Saturday, June 9, 2012

Lions and Tigers and Bears (Oh My)!

So, this week LinkedIn, eHarmony and Last.FM all had their user password databases hacked. I was potentially affected by the first and by the last. Being married and not overly a fan of eHarmony's working-model, at any rate, I'm not a member of their site.

It used to annoy me when web sites forced you to login with your registered email address rather than your userid. To be honest, I've come to the point where I'd rather they only allowed you to use your email address as your login token. It raises the bar on brute-forcing your account, that way. Not only does an attacker need to guess your password (and I'm generally a fan of four-class pass-phrases), they need to guess your email address, as well (and email addresses tend to be much longer than userids, at any rate).

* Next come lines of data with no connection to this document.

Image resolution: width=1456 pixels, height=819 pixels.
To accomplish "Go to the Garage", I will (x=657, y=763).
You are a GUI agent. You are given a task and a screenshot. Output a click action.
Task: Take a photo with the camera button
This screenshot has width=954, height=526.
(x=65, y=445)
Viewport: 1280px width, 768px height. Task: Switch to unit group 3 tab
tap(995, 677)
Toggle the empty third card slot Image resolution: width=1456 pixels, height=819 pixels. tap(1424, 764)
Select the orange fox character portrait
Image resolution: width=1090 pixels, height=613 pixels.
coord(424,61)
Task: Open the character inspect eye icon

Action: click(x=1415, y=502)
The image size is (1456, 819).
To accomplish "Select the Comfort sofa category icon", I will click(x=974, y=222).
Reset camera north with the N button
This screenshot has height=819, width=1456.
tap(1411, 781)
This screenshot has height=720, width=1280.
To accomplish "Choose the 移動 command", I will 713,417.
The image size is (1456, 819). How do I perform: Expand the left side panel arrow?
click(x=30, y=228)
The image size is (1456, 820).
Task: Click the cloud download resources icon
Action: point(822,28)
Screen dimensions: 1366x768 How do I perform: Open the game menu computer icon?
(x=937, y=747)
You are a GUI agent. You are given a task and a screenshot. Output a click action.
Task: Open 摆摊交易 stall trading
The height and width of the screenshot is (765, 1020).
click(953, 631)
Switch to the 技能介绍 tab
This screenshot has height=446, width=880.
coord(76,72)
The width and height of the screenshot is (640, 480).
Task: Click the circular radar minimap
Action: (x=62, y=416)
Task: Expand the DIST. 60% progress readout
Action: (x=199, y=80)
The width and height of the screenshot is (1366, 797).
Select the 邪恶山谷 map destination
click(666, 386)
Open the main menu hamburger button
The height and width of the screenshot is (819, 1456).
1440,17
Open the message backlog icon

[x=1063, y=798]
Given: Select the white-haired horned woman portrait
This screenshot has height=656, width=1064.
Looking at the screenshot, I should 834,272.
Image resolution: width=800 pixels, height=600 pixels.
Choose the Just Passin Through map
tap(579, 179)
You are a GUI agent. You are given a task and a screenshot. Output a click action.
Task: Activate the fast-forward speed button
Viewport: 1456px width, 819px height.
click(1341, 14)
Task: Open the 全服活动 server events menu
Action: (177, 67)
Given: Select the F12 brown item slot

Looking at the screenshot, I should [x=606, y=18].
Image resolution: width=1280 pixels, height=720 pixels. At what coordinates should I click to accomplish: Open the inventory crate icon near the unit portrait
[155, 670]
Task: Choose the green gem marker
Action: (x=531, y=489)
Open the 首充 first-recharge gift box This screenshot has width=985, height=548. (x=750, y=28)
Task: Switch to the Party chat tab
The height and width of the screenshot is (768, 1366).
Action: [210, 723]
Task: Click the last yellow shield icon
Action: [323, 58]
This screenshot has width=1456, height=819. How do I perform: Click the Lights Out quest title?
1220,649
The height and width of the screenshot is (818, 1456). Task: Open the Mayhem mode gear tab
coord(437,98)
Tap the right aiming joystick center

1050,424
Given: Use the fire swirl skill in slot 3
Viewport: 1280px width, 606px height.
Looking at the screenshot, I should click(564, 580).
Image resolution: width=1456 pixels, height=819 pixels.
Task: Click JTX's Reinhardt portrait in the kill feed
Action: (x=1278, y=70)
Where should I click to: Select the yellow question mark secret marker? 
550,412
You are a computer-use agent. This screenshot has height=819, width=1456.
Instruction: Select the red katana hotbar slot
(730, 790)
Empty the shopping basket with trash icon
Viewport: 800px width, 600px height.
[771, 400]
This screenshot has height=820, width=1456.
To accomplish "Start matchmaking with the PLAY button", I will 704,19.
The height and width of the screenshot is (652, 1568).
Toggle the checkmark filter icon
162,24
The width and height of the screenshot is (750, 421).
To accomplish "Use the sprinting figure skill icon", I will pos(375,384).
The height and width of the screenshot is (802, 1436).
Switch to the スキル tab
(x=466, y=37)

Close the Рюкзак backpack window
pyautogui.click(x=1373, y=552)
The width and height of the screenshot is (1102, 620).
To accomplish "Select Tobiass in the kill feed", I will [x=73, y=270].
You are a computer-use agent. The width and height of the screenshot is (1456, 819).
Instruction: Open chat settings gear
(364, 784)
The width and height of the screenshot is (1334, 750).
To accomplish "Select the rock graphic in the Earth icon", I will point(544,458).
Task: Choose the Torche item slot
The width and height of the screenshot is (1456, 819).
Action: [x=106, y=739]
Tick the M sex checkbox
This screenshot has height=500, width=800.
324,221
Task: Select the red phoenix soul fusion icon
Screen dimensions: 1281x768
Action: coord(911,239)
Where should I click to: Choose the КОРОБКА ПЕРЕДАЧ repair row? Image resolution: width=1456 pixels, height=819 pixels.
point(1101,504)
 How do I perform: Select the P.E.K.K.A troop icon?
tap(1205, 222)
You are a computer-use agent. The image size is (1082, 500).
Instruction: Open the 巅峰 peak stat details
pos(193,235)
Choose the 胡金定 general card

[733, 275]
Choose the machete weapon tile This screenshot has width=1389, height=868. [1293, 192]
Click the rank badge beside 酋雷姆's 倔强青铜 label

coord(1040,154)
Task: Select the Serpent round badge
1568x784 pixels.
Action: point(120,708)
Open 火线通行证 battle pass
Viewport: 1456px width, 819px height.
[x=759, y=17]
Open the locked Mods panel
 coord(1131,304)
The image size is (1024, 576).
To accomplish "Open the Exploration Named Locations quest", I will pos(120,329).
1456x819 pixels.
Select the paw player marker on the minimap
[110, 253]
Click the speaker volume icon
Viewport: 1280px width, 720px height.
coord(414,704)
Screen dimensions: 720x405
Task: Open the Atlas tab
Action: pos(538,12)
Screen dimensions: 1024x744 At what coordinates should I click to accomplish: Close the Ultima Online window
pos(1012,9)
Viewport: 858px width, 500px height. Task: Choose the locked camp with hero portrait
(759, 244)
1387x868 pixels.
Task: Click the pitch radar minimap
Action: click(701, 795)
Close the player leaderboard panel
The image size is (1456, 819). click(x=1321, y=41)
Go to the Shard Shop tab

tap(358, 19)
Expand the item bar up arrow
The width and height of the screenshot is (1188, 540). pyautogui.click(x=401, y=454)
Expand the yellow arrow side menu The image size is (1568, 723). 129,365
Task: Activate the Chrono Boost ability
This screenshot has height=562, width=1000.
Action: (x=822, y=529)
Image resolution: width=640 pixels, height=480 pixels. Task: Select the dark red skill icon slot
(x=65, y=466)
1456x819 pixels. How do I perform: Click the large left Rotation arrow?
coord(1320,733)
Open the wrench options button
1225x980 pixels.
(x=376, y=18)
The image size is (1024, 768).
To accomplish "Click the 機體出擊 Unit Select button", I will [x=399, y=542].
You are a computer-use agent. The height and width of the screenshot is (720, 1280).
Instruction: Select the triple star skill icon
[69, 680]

Granted, if attackers have breached an entire site via the back-end and dumped out the entire user list, they have access to your email address. And, if you use the same email address and password-pair across multiple sites, you're still fairly boned. Fortunately, that's not the case for me. I use unique addresses for each site I register with. So, just because the LinkedIn and Last.FM attackers have my authentication credentials to those two sites, they don't have my credentials to other sites - even if I happened to use the password component across more than one site.

Overall, one of the easiest ways to create unique email addresses is to do a "+TOKEN" email address. Sites like gmail support adding a "+token" to your base email address and still have resultant emails delivered to the base address. As an additional bonus, you can set up delivery-rules to automatically process such emails based on the original target address. Unfortunately, many of the websites I visit consider "ferricoxide+TOKEN@gmail.com" to be an invalid email address. This is just about as annoying as websites that limit me on the password string-length and on the characters I can use. C'mon, guys, this is 2012, not 1992. It's a different security environment out there and you should be doing everything you can to foster good security habits in your users - not hamstring them (this goes double for banks who seem to be the worst offenders with regard to forcing poor userid and password policies).